Mientras llega el socialismo
28 de marzo 2012 - 19:27
I. Desde las alturas del Gobierno se nos anuncia que en tiempos cercanos se le construirán a Caracas tres morgues más, a todo trapo, según se deduce de la declaración oficial.
Cabe imaginar que no se trata de una promesa electoral, según el comentario perverso de un amigo, aunque quién sabe, porque en esta parte tropical del mapamundi el desconcierto es ley vigente, aunque no aparezca todavía en la Gaceta Oficial.
Es que uno oye al ministro Tareck el Aissami y entra en fase piel de gallina. Siempre ufanándose del enorme trabajo que ha realizado su despacho y asomando iniciativas a cada rato -la última de ellas la reestructuración a fondo, hasta el hueso, del Cicpc-, las mismas que el tiempo se encarga luego de desmentir, si no de caricaturizar.
Uno lo oye, digo, y piensa entonces que lo de las morgues encierra tras de sí, como justificación, un clandestino y lamentable pronóstico estadístico, cocinado en la oscuridad de alguna oficina gubernamental, señal de que, como tal como van las cosas, habrá pronto un déficit en este renglón.
II. Se trata de un problema -me refiero al de la violencia en sus múltiples formas- que ha cobrado, entre nosotros, dimensiones que irritan, duelen y asustan, todo a la vez.
Un problema ignorado durante largo tiempo por el presidente Chávez, hasta que la terquedad de los datos le ha doblado el brazo.
Es un trago amargo para él, desde el punto de vista político -cómo diablos tenemos estos indicadores en plena revolución, debe preguntarse en las noches-, el cual ha tratado de endulzar a través de un menú de explicaciones, manufacturadas para no sufrir daños ideológicos colaterales.

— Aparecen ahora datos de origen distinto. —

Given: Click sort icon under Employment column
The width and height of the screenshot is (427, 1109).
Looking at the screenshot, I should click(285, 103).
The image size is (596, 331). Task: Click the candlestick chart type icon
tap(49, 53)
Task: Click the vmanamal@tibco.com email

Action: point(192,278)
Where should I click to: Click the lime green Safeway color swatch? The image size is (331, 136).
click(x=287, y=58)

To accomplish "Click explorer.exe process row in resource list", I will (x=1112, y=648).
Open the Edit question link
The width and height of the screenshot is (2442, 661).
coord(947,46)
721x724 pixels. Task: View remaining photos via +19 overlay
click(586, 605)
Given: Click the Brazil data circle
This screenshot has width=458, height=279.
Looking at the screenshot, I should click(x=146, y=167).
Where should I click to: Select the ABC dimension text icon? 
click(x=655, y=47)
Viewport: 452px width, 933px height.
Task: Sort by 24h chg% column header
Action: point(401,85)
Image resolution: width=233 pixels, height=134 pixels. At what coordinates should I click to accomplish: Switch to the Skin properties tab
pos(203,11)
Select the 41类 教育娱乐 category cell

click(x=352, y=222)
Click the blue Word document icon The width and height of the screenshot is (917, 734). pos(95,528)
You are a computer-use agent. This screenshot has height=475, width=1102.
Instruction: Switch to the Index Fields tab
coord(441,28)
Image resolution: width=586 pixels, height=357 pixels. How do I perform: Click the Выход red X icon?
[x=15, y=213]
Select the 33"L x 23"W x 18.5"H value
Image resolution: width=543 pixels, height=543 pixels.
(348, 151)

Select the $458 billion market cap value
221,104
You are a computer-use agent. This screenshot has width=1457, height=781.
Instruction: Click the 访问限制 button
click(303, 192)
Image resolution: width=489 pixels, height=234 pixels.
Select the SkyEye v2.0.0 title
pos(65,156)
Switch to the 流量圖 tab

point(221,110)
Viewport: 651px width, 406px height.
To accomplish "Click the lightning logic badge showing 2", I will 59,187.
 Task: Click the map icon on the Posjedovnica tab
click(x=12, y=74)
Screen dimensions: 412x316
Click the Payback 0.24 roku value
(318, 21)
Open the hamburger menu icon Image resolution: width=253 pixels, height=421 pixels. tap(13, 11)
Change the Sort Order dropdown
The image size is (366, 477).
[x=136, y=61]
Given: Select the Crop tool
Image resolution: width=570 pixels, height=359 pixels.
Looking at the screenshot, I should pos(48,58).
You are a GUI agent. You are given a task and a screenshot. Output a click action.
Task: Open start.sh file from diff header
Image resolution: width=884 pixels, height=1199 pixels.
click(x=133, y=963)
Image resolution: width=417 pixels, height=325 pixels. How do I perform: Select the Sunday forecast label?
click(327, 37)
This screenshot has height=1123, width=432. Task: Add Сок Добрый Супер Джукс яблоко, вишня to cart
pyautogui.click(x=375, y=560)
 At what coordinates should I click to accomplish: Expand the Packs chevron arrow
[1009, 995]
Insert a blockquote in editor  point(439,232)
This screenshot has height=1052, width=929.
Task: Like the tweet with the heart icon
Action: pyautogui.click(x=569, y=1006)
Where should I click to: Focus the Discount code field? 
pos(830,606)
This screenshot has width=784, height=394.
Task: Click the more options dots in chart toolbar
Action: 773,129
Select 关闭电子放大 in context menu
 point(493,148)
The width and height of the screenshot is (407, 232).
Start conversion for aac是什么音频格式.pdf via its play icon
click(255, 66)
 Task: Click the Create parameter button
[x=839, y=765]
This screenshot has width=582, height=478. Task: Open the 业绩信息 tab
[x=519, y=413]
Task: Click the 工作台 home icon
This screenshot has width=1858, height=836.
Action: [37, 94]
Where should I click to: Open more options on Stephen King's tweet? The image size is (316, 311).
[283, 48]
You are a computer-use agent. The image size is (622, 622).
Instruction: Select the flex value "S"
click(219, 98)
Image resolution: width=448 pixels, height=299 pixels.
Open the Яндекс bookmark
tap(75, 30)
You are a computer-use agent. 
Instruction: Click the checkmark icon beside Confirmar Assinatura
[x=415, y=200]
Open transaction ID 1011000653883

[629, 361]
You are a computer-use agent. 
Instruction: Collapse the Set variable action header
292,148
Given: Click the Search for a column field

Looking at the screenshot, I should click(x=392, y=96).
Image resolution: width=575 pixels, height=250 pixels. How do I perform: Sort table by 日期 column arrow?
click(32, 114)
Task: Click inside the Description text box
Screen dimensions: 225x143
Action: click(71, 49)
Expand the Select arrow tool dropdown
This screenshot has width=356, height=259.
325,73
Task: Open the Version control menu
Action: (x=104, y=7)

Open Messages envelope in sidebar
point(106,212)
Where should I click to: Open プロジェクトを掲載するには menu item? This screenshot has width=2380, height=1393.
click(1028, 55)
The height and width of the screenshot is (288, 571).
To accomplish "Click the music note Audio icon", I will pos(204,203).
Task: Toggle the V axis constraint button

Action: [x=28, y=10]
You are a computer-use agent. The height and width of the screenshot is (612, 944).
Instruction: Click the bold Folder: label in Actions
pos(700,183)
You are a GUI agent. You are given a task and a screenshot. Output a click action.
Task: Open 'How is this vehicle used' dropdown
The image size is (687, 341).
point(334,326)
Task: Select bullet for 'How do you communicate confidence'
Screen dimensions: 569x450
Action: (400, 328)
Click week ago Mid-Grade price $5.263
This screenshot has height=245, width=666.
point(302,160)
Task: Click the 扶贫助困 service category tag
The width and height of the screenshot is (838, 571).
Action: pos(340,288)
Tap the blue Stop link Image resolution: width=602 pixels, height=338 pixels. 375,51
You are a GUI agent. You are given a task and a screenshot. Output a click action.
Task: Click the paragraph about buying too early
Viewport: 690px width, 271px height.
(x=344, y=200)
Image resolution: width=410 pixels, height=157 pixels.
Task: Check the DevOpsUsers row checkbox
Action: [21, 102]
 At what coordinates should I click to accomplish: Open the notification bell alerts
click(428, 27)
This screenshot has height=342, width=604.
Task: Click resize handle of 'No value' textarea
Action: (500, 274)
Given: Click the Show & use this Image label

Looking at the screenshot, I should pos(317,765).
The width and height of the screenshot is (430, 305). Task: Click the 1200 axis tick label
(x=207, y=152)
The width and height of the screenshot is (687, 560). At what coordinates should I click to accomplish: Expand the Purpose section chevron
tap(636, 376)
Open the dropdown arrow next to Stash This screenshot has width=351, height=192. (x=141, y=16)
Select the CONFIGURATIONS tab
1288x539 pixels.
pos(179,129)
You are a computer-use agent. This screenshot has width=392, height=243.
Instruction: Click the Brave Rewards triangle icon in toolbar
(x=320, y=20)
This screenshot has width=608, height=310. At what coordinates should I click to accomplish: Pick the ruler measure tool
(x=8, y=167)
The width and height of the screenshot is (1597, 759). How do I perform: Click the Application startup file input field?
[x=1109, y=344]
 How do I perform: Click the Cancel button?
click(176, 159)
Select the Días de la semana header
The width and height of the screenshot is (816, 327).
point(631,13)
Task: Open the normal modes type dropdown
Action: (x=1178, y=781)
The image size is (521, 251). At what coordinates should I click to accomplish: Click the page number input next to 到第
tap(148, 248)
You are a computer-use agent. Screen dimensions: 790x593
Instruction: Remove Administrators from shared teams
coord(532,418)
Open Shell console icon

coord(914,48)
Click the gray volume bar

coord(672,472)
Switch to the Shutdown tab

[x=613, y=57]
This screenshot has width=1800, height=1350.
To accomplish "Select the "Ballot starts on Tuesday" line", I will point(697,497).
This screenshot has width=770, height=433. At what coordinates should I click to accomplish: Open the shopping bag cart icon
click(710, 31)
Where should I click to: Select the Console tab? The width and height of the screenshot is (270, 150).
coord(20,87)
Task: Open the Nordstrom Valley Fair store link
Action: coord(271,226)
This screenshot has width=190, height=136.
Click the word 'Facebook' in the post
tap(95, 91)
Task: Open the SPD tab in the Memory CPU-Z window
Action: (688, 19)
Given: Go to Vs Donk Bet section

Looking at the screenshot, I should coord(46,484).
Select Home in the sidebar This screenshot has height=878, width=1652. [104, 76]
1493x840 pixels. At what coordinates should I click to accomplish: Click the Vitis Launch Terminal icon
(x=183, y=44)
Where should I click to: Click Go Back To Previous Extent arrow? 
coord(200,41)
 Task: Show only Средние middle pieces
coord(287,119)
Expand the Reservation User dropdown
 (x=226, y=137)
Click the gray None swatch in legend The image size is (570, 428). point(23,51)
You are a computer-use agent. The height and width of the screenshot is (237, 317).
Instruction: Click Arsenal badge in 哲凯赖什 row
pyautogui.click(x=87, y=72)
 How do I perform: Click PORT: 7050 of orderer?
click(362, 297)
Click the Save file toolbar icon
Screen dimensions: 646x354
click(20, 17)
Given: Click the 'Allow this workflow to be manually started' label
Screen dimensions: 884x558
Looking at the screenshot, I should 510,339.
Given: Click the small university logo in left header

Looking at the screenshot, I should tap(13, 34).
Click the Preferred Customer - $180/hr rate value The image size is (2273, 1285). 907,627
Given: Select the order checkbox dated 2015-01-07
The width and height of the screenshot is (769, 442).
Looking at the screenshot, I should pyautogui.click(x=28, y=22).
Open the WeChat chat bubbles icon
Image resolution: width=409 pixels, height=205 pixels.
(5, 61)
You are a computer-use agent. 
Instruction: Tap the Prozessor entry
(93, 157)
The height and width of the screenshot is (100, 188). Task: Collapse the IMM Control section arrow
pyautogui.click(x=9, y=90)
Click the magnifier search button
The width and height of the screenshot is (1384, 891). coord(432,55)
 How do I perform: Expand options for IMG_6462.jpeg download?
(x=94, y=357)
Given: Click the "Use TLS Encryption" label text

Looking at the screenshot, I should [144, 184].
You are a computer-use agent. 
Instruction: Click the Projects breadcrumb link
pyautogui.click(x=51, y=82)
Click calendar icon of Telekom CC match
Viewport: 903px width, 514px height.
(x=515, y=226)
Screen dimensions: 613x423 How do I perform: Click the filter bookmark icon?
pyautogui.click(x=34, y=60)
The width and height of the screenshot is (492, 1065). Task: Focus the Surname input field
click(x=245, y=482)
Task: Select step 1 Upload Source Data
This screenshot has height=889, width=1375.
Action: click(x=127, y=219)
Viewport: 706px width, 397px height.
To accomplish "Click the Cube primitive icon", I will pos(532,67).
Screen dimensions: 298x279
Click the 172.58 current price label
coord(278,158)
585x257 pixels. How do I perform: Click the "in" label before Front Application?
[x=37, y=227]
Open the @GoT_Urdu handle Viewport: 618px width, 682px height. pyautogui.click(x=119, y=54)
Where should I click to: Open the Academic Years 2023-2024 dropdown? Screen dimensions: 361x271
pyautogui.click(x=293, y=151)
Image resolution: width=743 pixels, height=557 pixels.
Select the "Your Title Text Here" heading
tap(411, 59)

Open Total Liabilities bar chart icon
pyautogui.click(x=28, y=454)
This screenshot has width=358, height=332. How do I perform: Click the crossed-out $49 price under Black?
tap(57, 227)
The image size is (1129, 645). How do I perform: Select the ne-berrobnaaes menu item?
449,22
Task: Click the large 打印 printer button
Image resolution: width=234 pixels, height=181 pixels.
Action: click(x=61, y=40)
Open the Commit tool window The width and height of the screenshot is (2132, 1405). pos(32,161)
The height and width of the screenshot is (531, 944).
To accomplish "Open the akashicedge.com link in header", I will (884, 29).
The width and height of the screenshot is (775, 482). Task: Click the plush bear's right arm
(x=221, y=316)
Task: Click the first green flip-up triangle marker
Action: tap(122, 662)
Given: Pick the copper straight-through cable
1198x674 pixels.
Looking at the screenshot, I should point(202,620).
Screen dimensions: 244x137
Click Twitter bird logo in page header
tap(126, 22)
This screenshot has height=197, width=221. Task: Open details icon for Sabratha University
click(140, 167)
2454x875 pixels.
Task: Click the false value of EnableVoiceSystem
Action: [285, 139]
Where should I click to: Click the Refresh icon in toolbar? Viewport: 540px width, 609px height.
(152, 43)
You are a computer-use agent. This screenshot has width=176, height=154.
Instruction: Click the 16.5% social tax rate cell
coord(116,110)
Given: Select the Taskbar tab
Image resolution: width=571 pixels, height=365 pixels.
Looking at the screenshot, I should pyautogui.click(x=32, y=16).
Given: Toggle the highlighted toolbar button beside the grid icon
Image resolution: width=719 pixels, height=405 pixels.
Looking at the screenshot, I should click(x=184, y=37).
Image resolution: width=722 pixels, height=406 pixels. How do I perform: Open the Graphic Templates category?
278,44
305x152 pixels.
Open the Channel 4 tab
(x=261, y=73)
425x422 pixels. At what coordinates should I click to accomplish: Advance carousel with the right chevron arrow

En todos los países del mundo hay violencia, argumenta. Se trata de una exageración mediática tejida desde el imperio, añade. Es herencia de los gobiernos anteriores, complementa. Forma parte del ADN capitalista, remata. Y, como éstas, otros conejitos extraídos de su chistera, dejando ver razonamientos cada vez más enredados, prueba de que, como dicen, no hay peor cosa que una mala teoría, de allí, por cierto, los continuos resbalones estratégicos y tácticos del Gobierno.
III. Se nos dice a cada rato que Venezuela vive hoy en día su transición hacia el socialismo y, por tanto, como escribió Gramsci, el marxista italiano, lo viejo no termina de desaparecer y lo nuevo no termina de surgir.
Una frase caída del cielo para que el Presidente refuerce su combo explicativo. Así, el camino andado durante más de una década no ha sido suficiente, y para lograr la paz hay que esperar tiempo, nada breve, se nos advierte, que nos tomará llegar a la nueva sociedad, por ahora algo confusa, aunque uno tenga fundadas sospechas de que, con todo y el papel regalo bolivariano, remeda aquel modelo que se descalabró a los pies del Muro de Berlín y que hoy en día apenas sobrevive, a trompicones, en algunos pocos países.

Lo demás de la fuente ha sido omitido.